What happened: North Carolina-based Jay’s Kitchen was ordered to pay employees $157,287 after an investigation found the restaurant violated the Fair Labor Standards Act.

The restaurant owner, Mugen Inc., “denied workers full wages by withholding part of their earned tips.”

See also: A North Carolina Chick-fil-A tried to pay workers in groceries – the response was exactly what you’d expect

The six-figure fine will be shared among 65 affected employees at the restaurant, which specializes in Asian-American cuisine.

Jay’s Kitchen was also found to violate child labor and record retention laws.

The fines and the verdict came according to the US Department of Labor Business Insider.

“Tipped hospitality workers rely on their hard-earned tips to make ends meet,” the labor district chief said Richard Blaylock said. “Tips are the employee’s property and under no circumstances should employers keep any part of their employees’ tips.”

The child labor law violations came from three 15-year-old workers who worked more hours in a day, a school week, and beyond certain hours than the rules allowed.

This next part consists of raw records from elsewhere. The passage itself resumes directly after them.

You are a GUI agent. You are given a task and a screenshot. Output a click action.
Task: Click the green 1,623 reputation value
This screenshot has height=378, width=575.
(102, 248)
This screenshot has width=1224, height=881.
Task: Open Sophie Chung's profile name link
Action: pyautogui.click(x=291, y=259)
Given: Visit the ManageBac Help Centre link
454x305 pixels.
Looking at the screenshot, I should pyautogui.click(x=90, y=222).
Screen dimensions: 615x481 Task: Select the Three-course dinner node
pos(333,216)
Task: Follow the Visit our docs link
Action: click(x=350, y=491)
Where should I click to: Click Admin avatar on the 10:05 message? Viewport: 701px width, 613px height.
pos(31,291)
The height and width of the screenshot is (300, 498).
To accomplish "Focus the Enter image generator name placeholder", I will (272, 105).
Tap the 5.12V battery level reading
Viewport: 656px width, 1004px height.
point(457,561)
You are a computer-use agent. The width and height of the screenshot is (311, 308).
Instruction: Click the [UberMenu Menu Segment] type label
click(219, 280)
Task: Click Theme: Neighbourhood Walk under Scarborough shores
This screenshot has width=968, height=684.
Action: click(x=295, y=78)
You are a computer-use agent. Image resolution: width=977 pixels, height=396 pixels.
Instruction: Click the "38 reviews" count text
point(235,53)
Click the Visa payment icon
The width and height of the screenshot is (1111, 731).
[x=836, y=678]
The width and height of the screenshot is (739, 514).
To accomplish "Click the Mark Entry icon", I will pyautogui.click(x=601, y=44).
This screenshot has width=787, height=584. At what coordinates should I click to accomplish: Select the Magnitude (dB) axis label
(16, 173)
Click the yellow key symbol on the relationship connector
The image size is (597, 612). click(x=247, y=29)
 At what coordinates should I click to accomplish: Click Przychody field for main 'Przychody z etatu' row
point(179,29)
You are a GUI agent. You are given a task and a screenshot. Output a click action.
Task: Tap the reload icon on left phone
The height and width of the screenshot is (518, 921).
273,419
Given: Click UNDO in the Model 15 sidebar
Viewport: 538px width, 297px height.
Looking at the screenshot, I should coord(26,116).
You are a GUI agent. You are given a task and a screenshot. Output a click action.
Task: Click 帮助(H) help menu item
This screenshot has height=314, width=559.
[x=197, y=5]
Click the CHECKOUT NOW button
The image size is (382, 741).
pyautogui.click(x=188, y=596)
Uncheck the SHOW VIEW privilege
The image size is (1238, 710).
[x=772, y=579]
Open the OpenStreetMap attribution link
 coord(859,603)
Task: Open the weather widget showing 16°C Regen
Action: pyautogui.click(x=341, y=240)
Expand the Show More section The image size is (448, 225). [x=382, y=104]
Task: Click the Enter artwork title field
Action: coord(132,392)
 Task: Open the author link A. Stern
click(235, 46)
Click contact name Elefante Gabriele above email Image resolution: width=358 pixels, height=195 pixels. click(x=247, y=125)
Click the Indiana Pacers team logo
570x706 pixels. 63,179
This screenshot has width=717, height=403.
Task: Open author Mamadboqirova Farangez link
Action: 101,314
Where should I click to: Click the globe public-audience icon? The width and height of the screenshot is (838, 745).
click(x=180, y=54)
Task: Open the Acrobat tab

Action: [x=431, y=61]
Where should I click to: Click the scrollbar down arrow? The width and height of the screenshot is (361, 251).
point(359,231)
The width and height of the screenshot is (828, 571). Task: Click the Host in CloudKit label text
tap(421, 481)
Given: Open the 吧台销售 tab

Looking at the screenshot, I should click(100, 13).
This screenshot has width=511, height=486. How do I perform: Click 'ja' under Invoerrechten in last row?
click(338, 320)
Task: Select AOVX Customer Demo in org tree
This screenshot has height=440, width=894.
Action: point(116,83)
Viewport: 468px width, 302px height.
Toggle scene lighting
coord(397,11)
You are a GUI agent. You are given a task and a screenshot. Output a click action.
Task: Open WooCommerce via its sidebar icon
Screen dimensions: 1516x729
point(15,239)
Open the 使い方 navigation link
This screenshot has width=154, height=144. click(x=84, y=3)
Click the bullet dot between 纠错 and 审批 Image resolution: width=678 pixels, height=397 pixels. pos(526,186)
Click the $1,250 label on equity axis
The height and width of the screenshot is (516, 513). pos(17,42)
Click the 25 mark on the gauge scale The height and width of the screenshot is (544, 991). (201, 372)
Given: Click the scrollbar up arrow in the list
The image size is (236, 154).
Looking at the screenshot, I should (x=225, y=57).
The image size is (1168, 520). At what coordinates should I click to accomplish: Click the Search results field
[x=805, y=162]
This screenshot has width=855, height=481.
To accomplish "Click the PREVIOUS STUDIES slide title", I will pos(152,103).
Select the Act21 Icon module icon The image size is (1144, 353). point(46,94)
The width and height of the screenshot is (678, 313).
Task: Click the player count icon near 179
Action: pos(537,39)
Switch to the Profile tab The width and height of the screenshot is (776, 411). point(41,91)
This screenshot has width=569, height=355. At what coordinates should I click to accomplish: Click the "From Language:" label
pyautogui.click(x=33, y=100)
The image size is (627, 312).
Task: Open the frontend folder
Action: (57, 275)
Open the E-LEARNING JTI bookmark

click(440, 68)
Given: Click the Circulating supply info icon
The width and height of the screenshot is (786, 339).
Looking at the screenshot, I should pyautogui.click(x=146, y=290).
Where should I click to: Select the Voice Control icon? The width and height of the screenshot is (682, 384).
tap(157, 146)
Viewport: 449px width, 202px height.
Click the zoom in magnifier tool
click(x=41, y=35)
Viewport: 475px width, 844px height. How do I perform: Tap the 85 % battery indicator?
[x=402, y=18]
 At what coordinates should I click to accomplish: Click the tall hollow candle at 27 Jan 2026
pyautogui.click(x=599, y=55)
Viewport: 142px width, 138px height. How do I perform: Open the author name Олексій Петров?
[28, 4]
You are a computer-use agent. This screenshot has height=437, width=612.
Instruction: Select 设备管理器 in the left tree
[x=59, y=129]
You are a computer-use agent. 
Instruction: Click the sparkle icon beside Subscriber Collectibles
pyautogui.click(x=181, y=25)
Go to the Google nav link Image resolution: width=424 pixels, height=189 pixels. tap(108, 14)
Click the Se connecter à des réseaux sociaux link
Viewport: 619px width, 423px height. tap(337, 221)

Fines for the child labor laws were $1,915.

Mugen, which owns five other restaurants across North Carolina, told Business Insider that it “fully cooperated” with the investigation.

Why it matters: The state minimum wage is only $7.25 an hour.

According to the report, the restaurant owner said he deducts credit card fees for tips from waiters’ salaries.

“This error resulted in some of our tipped employees not receiving the full tip amount that was due to them,” the restaurant owner said.